Not quite what you want to hear as you check into a mountain top retreat. That you will be sharing it with 27 students, oh and they are good Christians too. Visions of Kumbaya at dawn after a night of noisy antics in the dorm. In fact they did their dawn singing further up the mountain and, unlike their British counterparts I suspect, there was no drunken rowdiness at all; early beds all round.
This is walking country, all walks are guided, some of the payment going to the community. It is also the big coffee growing area of Uganda: beans drying by the side of the road; beans drying on paths; beans in front of houses; beans everywhere. People sitting in the drying beans or walking across them to pick out bad beans, or maybe ready beans. It was the sitting and walking about on them in flip flops or muddy bare feet that caught my attention, all organic of course.
Our guide took us along tiny steep muddy paths up through banana plantations, interspersed with coffee plants that grow surprisingly high, also climbing runner type beans on tall sticks, higher up the mountain rows and rows of onions and maize. Large scale organised agriculture compared to the haphazard subsistence farming of the north.
There was some evidence of terracing but not much, which gave us one of the talking points of the weekend. In for example Italy, India, South America, China wherever there has been long term farming in mountainous areas, the land is organised into terraces; not here. It would have made travel up and down the slippy hillsides easier. Is organised agriculture a relatively recent arrival? Or are Sipi farmers unaware of the practice? Surely not, it is a logical outcome of moving earth about and stops soil erosion. Maybe people enjoy sliding down mud chutes? It would give us something to talk about as the rain poured down that night and we went to bed very early in our cold little cabin with the creaking bed far too big for the sheets.
Our guide Simon, a competent young man and not too pushy although we bought the world’s most expensive local coffee from him later, took us to the top waterfall first.
The spray filling the eucalyptus trees with photogenic mist, wild bananas and bright wild flowers along the path.
Down to the second fall, hidden from our view across the valley where the river suddenly disappears
at the corner of this natural infinity pool. Frighteningly close to the cliff edge women wash clothes, their babies crawling around them.
Further upriver we had seen a narrow log bridge crossed by a toddler still learning to walk; alarming.
Coming down to the last and biggest fall (one hundred metres apparently) the rain really started.
We sheltered at the Sipi Falls Lodge, a very upmarket place indeed, perfectly slashed lawns, beautifully dressed Japanese tourists waiting for lunch, lunch prices started at 40,000 shillings (more than we were paying for a nights accommodation).
We dragged ourselves away. Us in waterproofs and fancy boots, Simon in T shirt and canvas shoes.
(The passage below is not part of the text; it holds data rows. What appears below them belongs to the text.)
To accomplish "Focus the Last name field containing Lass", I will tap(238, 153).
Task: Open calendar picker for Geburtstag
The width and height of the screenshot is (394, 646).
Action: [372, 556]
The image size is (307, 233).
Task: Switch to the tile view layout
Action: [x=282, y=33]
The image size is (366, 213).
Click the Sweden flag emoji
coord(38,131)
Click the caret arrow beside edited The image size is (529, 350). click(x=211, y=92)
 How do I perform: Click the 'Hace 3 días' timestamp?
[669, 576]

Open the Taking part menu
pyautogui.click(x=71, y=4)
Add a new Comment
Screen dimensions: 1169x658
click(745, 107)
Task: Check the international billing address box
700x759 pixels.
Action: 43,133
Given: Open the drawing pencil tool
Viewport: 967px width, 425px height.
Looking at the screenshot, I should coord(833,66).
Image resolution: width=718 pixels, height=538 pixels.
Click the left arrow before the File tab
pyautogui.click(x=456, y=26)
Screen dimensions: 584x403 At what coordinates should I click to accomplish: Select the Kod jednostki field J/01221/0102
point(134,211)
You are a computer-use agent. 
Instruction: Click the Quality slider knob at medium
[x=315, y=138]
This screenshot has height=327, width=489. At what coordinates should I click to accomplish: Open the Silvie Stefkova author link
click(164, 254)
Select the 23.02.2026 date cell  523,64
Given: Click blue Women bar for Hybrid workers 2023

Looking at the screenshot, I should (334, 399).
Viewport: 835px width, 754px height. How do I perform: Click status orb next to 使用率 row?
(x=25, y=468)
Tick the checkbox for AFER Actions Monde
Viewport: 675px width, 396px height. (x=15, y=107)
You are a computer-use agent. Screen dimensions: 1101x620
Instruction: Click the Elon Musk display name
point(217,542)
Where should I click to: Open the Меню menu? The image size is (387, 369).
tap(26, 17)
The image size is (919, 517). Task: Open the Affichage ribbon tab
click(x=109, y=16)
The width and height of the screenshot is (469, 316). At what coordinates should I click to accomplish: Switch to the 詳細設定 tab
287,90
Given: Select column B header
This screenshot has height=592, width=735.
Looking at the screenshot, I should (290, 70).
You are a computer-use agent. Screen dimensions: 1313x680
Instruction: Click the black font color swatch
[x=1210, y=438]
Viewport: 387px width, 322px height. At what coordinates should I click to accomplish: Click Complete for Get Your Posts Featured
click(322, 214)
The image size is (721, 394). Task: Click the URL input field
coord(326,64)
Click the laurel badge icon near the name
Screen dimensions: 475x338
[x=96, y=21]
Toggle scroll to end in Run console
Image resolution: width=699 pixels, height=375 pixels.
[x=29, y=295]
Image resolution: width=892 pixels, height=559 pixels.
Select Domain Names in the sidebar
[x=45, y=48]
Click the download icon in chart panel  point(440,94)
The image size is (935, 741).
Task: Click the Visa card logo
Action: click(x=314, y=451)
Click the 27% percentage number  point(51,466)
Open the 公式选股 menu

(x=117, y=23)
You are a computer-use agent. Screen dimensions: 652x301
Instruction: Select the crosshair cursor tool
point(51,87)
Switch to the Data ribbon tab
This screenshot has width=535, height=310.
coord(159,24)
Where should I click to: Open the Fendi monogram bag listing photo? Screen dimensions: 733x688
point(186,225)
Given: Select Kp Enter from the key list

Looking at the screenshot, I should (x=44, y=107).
A good walk and there are longer ones we hope to take in the future. The American students had walked one and returned limping and muddy from top to toe, keep them tired was my technique for school trips too.
It is possible to stay in campsites in the national park higher up the mountain. We had brought our tent but the rain was too heavy, maybe next time. A beautiful place, clearly used to tourism as the efficient way local youth ‘helping’ us with a problem with our car relieved us of money proved, but a place to return to nonetheless.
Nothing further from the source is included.